5434 sayılı Emekli Sandığı Kanunu"nun 14. maddesinde; sandığın gelirlerinin, iştirakçilerin emeklilik keseneğine esas aylık tutarları üzerinden her ay kesilecek % 16 emeklilik keseneklerinden ve diğer gelirlerden oluştuğu, 16. maddesinde; emeklilik keseneklerinin kurumlarca aylık, ücret veya ödeneklerin bordrolarında gösterileceği ve bunların hak sahiplerine ödenmesi sırasında kesileceği, 17. maddesinde; Kurumların, söz konusu aylıklardan keseceği emekli keseneklerini aylık, ücret veya tahsisatın tediyesi gününü takip eden günden başlamak üzere 7 gün içinde, Sandığa veya Sandık adına postaya veya bankaya yatırmaya mecbur olduğu, Sandık gelirlerini tahakkuk ettirmeyen ve süresi içinde kesmeyen veya göndermeyen kurumların ve tediye merkezlerinin tahakkuk ve ödemeyle ilgili memurları ile sorumlu muhasiplerinden bu paraların % 10 fazlasıyla birlikte ve Sandığın talebi üzerine 6183 sayılı Amme Alacaklarının Tahsil Usulü Hakkında Kanunu"na göre mahalli maliye teşkilatınca tahsil olunacağı hükümlerine yer verilmiştir.
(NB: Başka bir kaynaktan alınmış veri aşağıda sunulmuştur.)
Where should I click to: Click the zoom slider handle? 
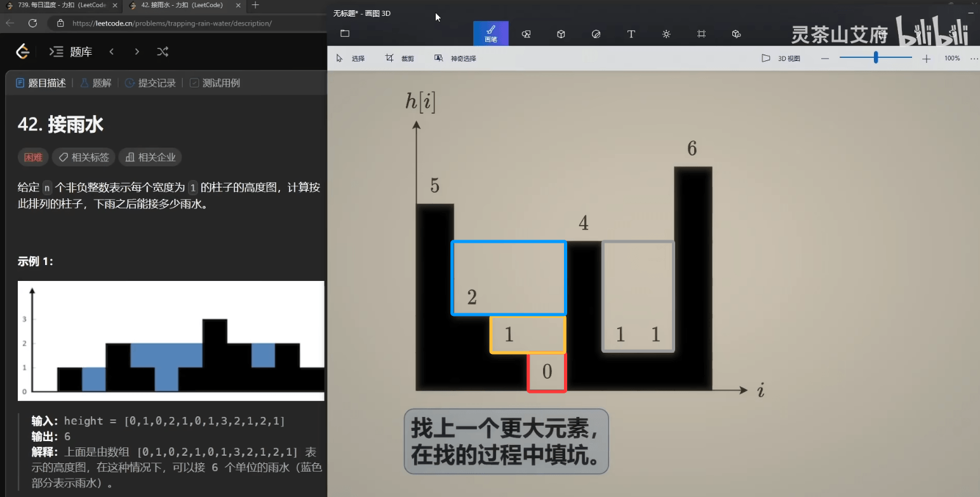pyautogui.click(x=876, y=58)
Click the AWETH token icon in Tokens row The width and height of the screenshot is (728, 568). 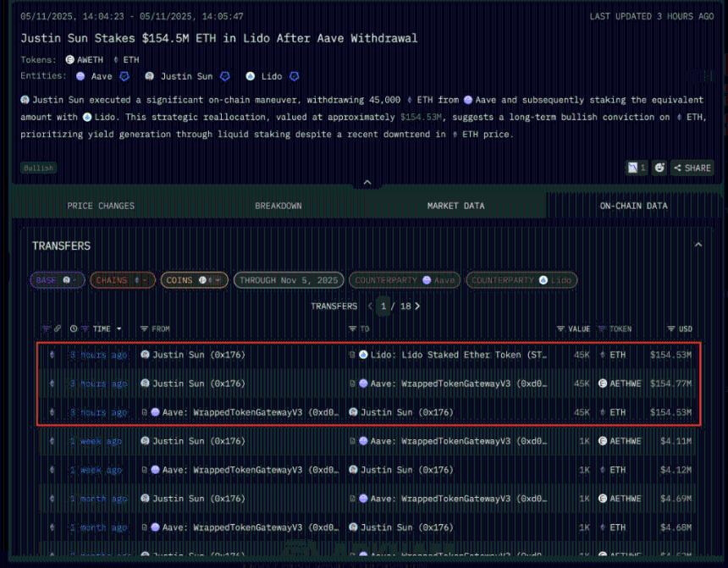tap(70, 60)
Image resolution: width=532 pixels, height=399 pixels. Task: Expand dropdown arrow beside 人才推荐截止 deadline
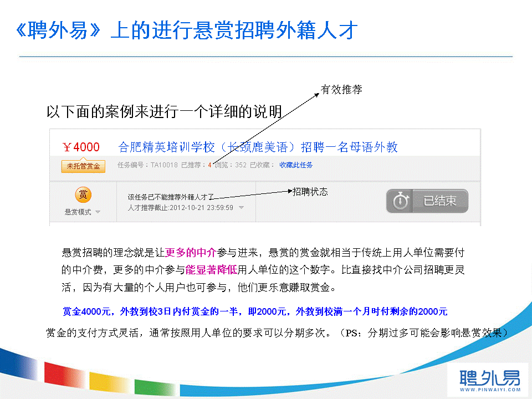click(x=241, y=208)
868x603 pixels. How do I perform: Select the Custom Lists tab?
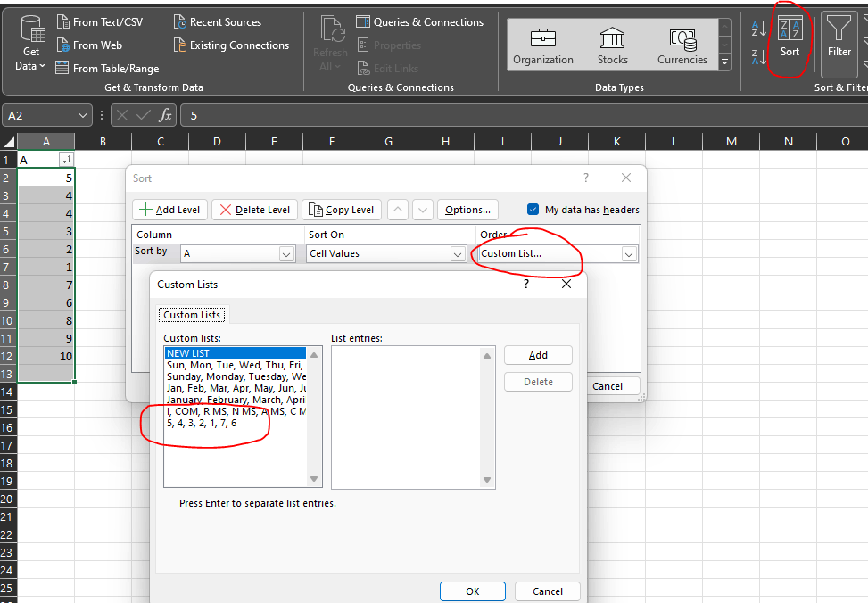(x=192, y=315)
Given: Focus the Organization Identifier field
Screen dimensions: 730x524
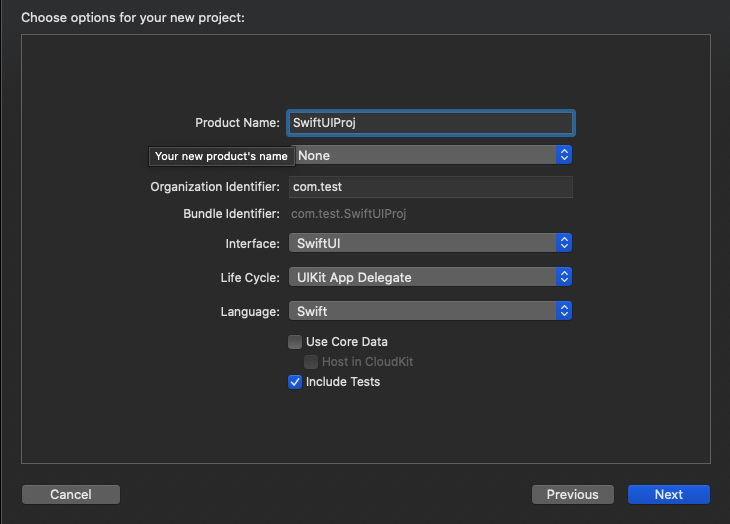Looking at the screenshot, I should point(430,187).
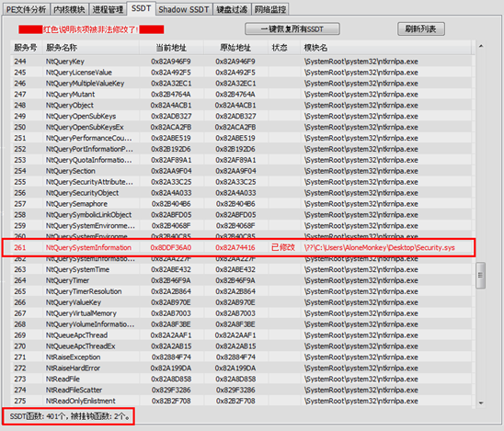Select the NtQueueApcThread row
This screenshot has width=504, height=431.
(241, 335)

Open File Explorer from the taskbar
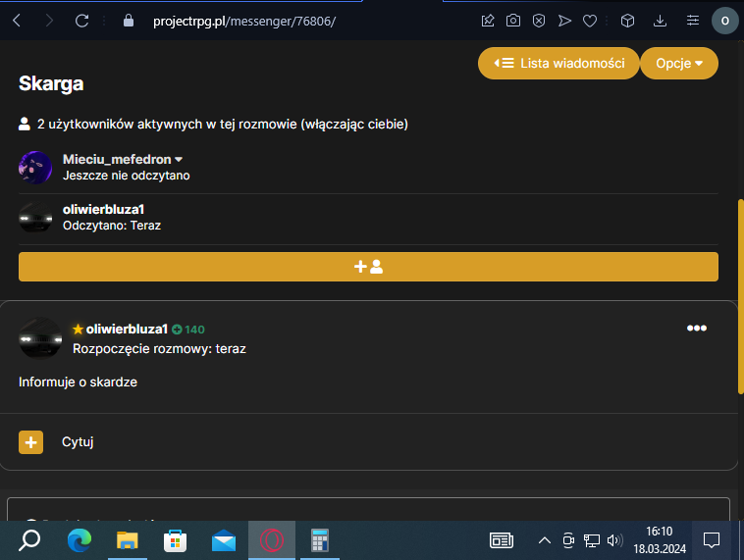click(128, 540)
Sandığın, gelirlerini ilgili kurumlardan tahsil etmesi zorunluluğu karşısında, Sandık iştirakçisi olarak görev yapan davacının ödenmeyen kesenek ve kurum karşılıklarının da davacının çalıştığı kurum olan Belediye tüzel kişiliğinden tahsili gerekmektedir
Dosyanın incelenmesinden; davacının 15.01.1993 - 14.04.2009 tarihleri arasında davalı Belediyede Belediye Başkanı olarak görev yaptığı, anılan döneme ait emekli keseneği ve kurum karşılıklarının maaşından kesildiği, ancak kesilen bu emekli keseneği ve kurum karşılıklarının Sosyal Güvenlik Kurumuna gönderilmediği, emekli olmak istemesi üzerine Sosyal Güvenlik Kurumunca, yatırılmayan emekli kesenek ve kurum karşılılkları toplamının belediye başkanlığınca veya kendisince ödenmesi halinde emekli olabileceğinin bildirildiği; davacının, belirtilen bu meblağı ödemesi üzerine emekli edildiği, anlaşılmaktadır.
Çalıştığı kurum tarafından ödenmesi gereken emekli kesenekleri davacı tarafından ödendiğinden, davaya konu uyuşmazlığın çözümünde; 818 sayılı Borçlar Kanununun 61 ve devamı (6098 sayılı Türk Borçlar Kanunu"nun 77. ve devamı) maddelerinde düzenlenen sebepsiz zenginleşme mesuliyetine ilişkin hükümlerinin gözetilmesi gerekmektedir. Yukarıda sözü edilen kanun maddeleri hükümlerine göre sınırlı yetki ile donatılmış iş mahkemesi görevli değildir.
Bu yasal çerçevede; açık kanun hükmü ile iş mahkemesinde görüleceği belirtilmemiş olan sebepsiz zenginleşmeden kaynaklanan alacak davasının, Hukuk Muhakemeleri Kanunu"nun 2. maddesi gereğince asliye hukuk mahkemesinde sonuçlandırılması gerektiği gözetilmeksizin, işin esasına girilerek yazılı şekilde karar verilmiş olması, usul ve yasaya aykırı olup bozma nedenidir.
O hâlde, davalının bu yönleri amaçlayan temyiz itirazları kabul edilmeli ve hüküm bozulmalıdır.
SONUÇ: Temyiz edilen hükmün yukarıda açıklanan nedenlerle BOZULMASINA, temyiz harcının istek halinde davalıya iadesine, 26/11/2018 gününde oybirliğiyle karar verildi.